Techniques used in IPT

  • IPT utilizes several techniques within the therapeutic process. Many of these are modified interventions borrowed from other therapies such as cognitive-behavior therapy and brief crisis intervention.
  • The use of various questioning styles such as "Clarification" which seeks to obviate the patient's biases in describing interpersonal issues as well as "Supportive Listening" are often therapeutic within themselves. "Role playing" and "Communication Analysis" are highly behavioral interventions and are invaluable tools in intervening in interpersonal disputes. The "Encouragement of Affect" allows the patient to experience unpleasant or unwanted affects (that have perhaps resulted in the deployment of pathogenic defense mechanisms) safely within the therapeutic frame. This process allows the patient to acknowledge the affective component of an interpersonal issue e.g. grief and helps the patient to accept it as a part of their experience. The "Use of the Therapeutic Relationship" has been described earlier.
  • There is some degree of debate as to whether therapists should be more or less active in the conduct of the sessions other than keep the focus on interpersonal issues. There are clearly no distinct guidelines in this area although the goal of IPT is to facilitate the process of the patient generating their own interventions and thus progressively phasing the therapist out of the process. It is likely that the process of patient initiated changes is the likely mechanism to account for the observation that symptomatic improvement arising from IPT often peaks 3 - 6 months subsequent to the termination of treatment.
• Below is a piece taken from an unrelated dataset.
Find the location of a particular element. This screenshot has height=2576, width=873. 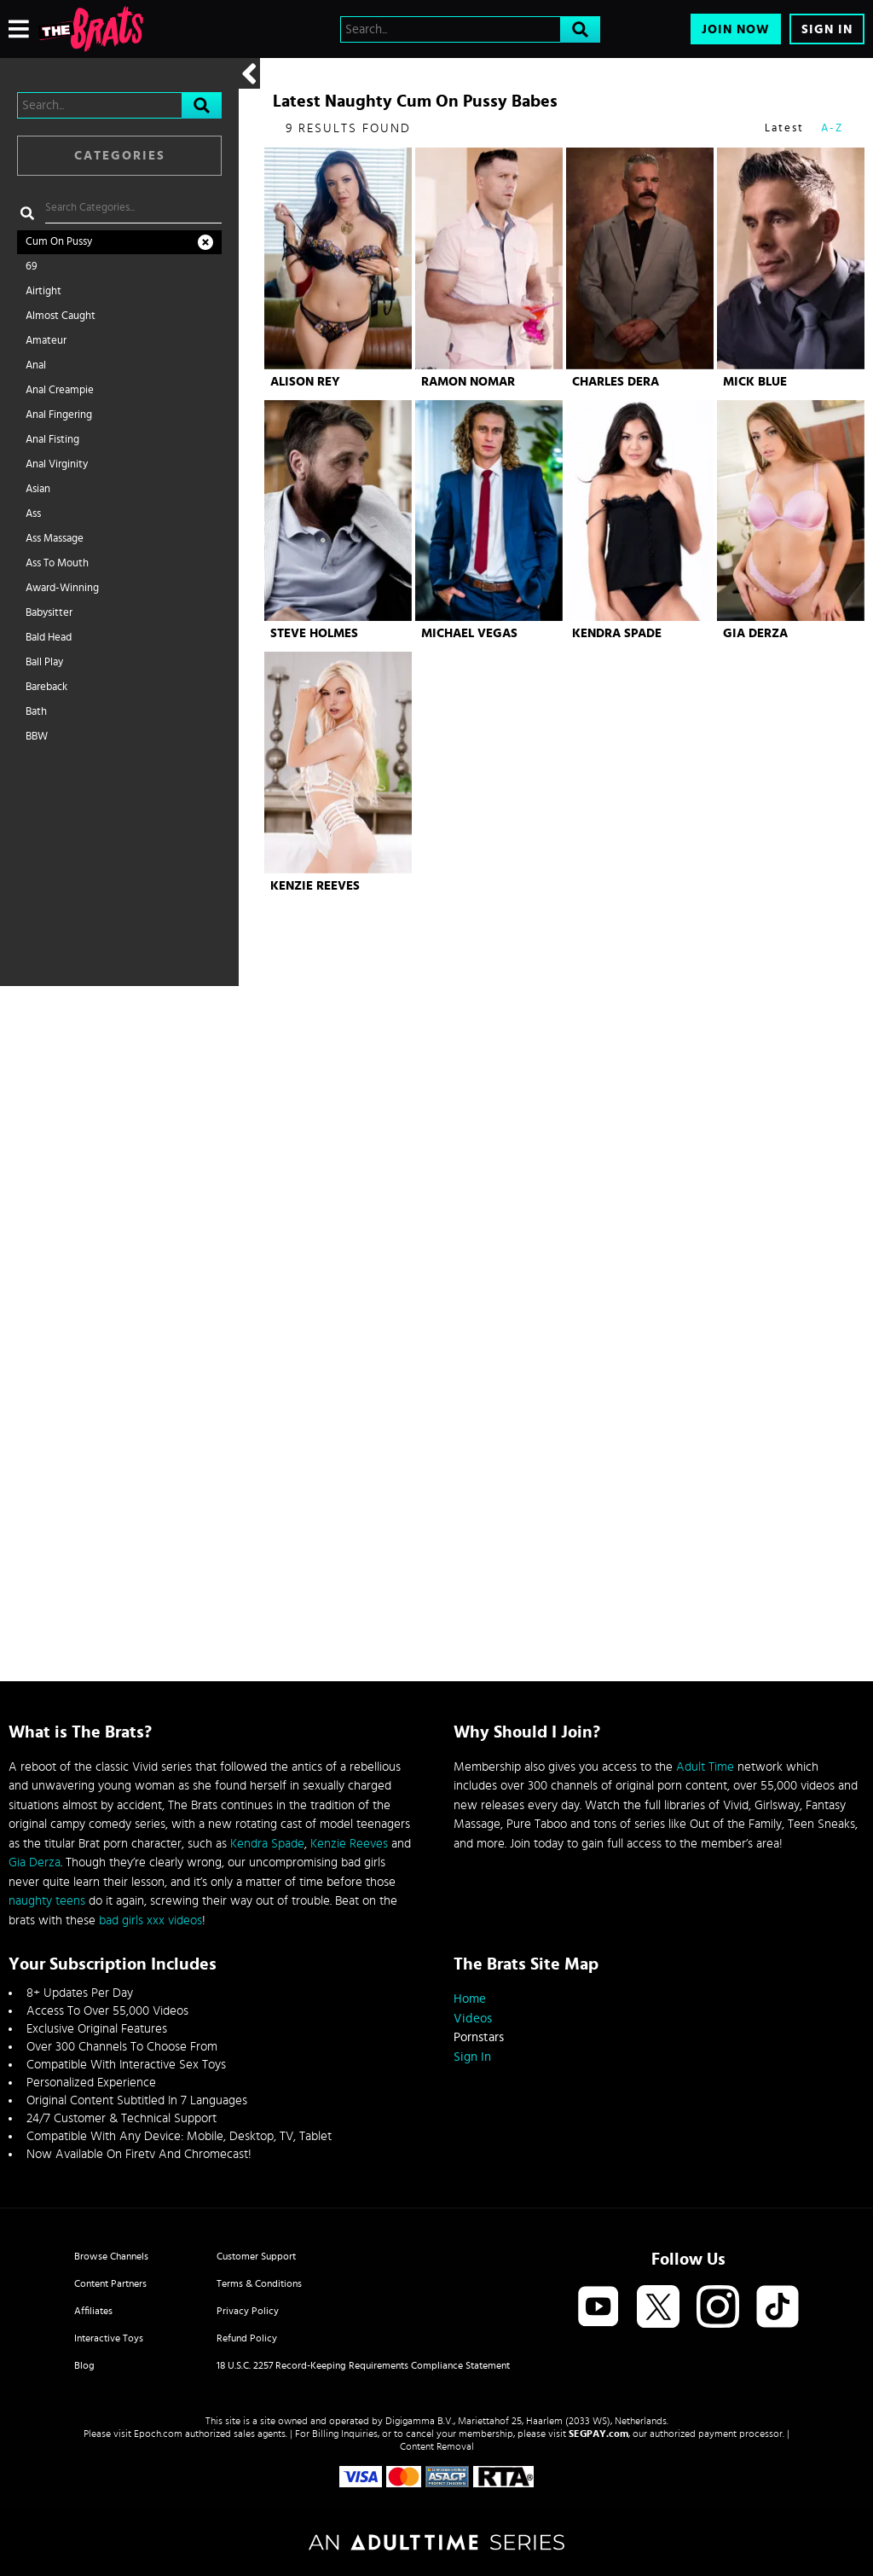

Join Now is located at coordinates (736, 29).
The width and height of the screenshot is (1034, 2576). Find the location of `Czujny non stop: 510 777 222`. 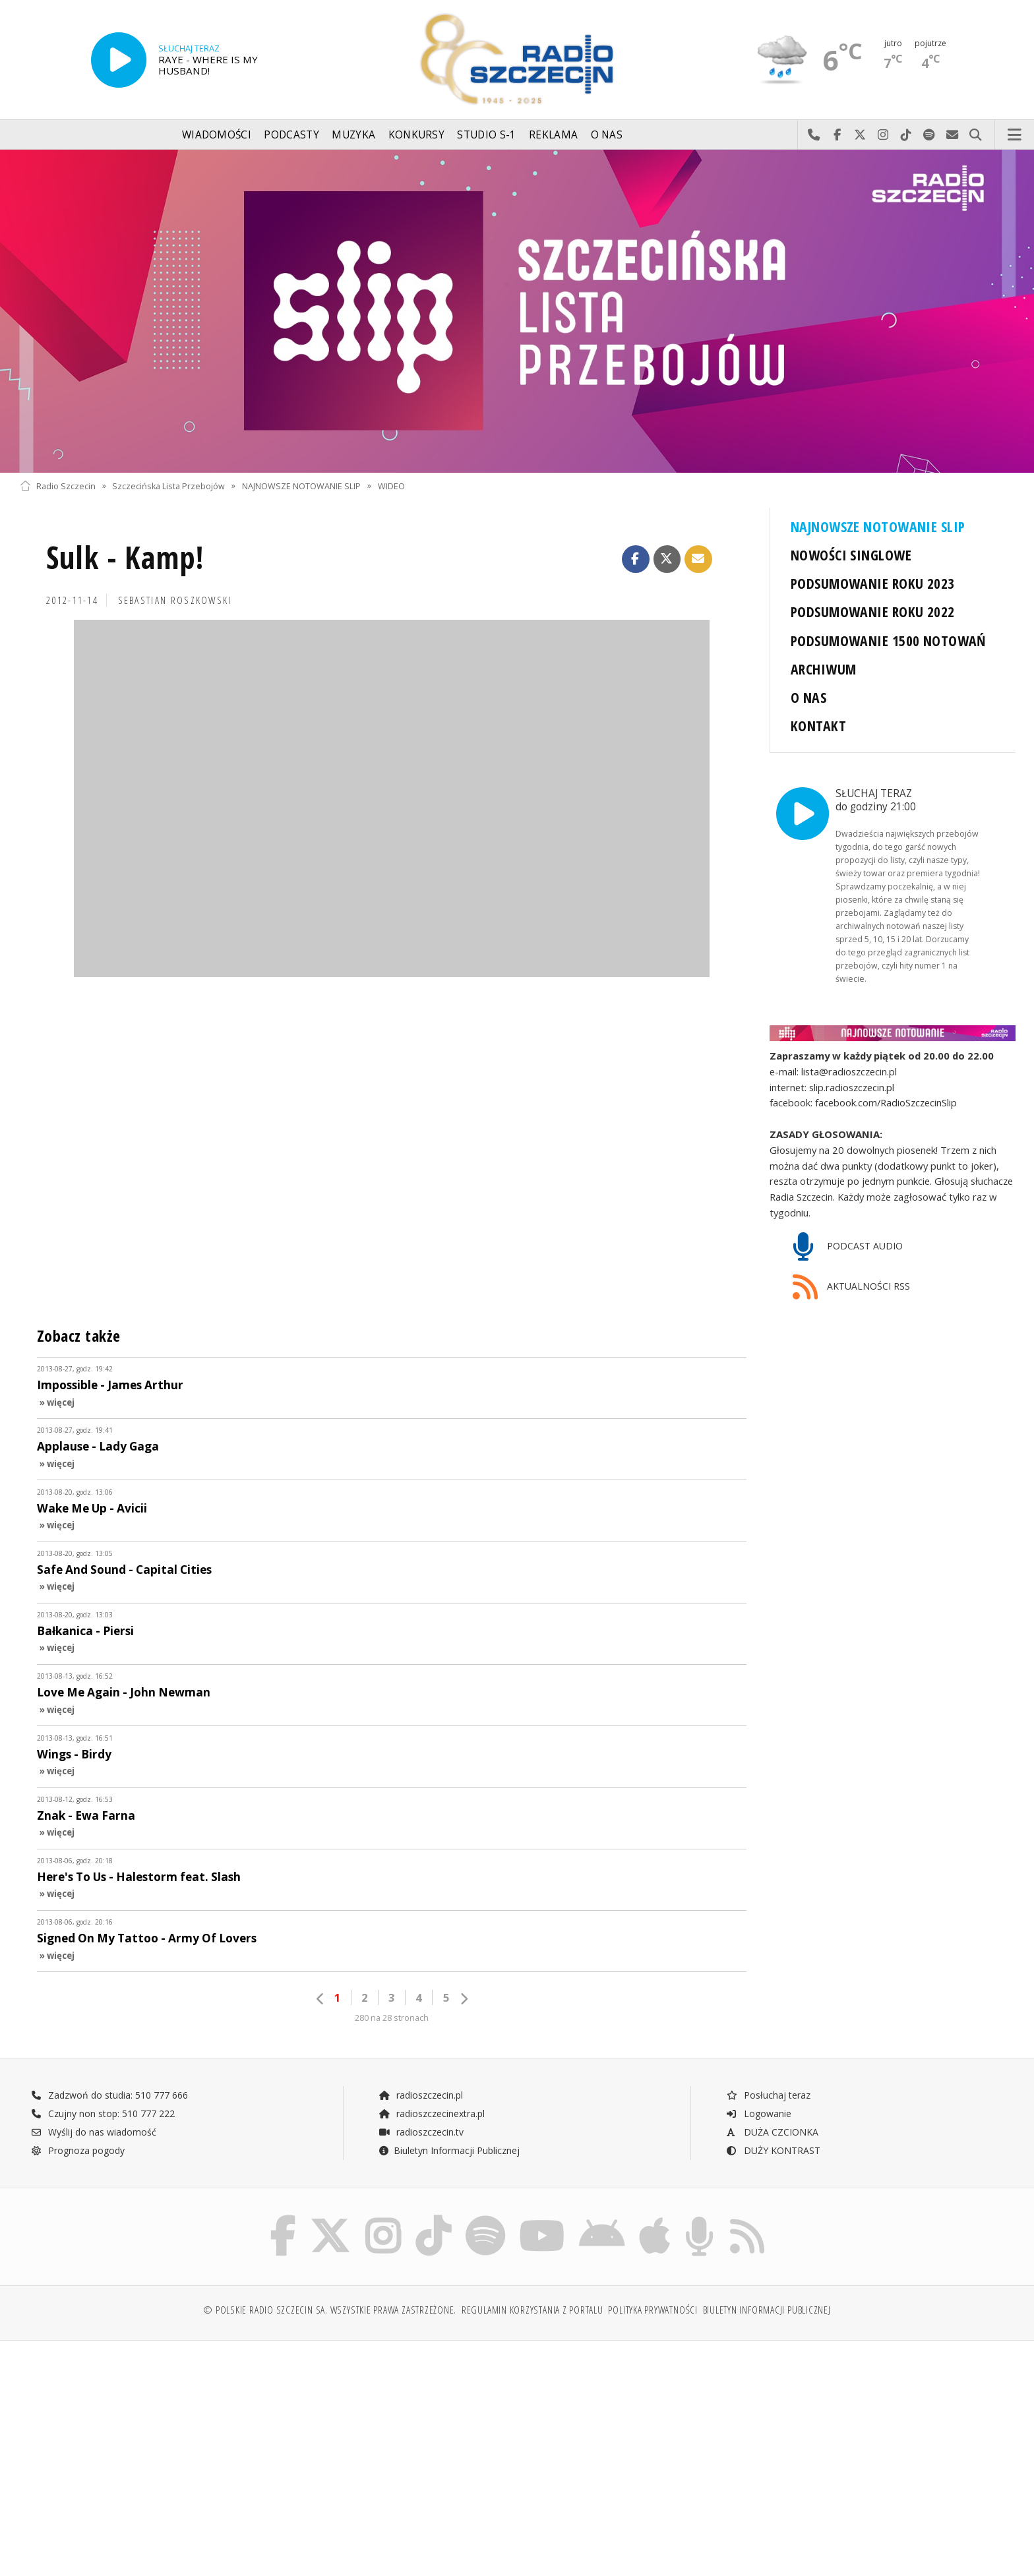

IPT is most useful for people who are in the midst of recent conflicts with significant others and/or have experienced difficulty adjusting to stressful life transitions. As with CBT, patients who are unable or unwilling to practice skills taught in therapy are not likely to gain significant symptom relief. Most therapists recommend that clients remain in ongoing, maintenance therapy if that is possible. Maintenance IPT (IPT-M) is often used following termination of the short-term phase of therapy. Recent research suggests that IPT-M may prevent future episodes of depression, particularly in women.

In clinical trials, both CBT and IPT have been found to be effective treatments for depression. There is no certain way to know up front (without actually trying them) whether one form of therapy will be a better fit for patients than the other. The available studies are too small and specific to recommend a specific type of person who would benefit best from one or another type of therapy. Just as patients may need to try different types of antidepressant medication, the may also need to try different types of therapy, or even different therapists within a particular therapeutic approach to gain maximum relief.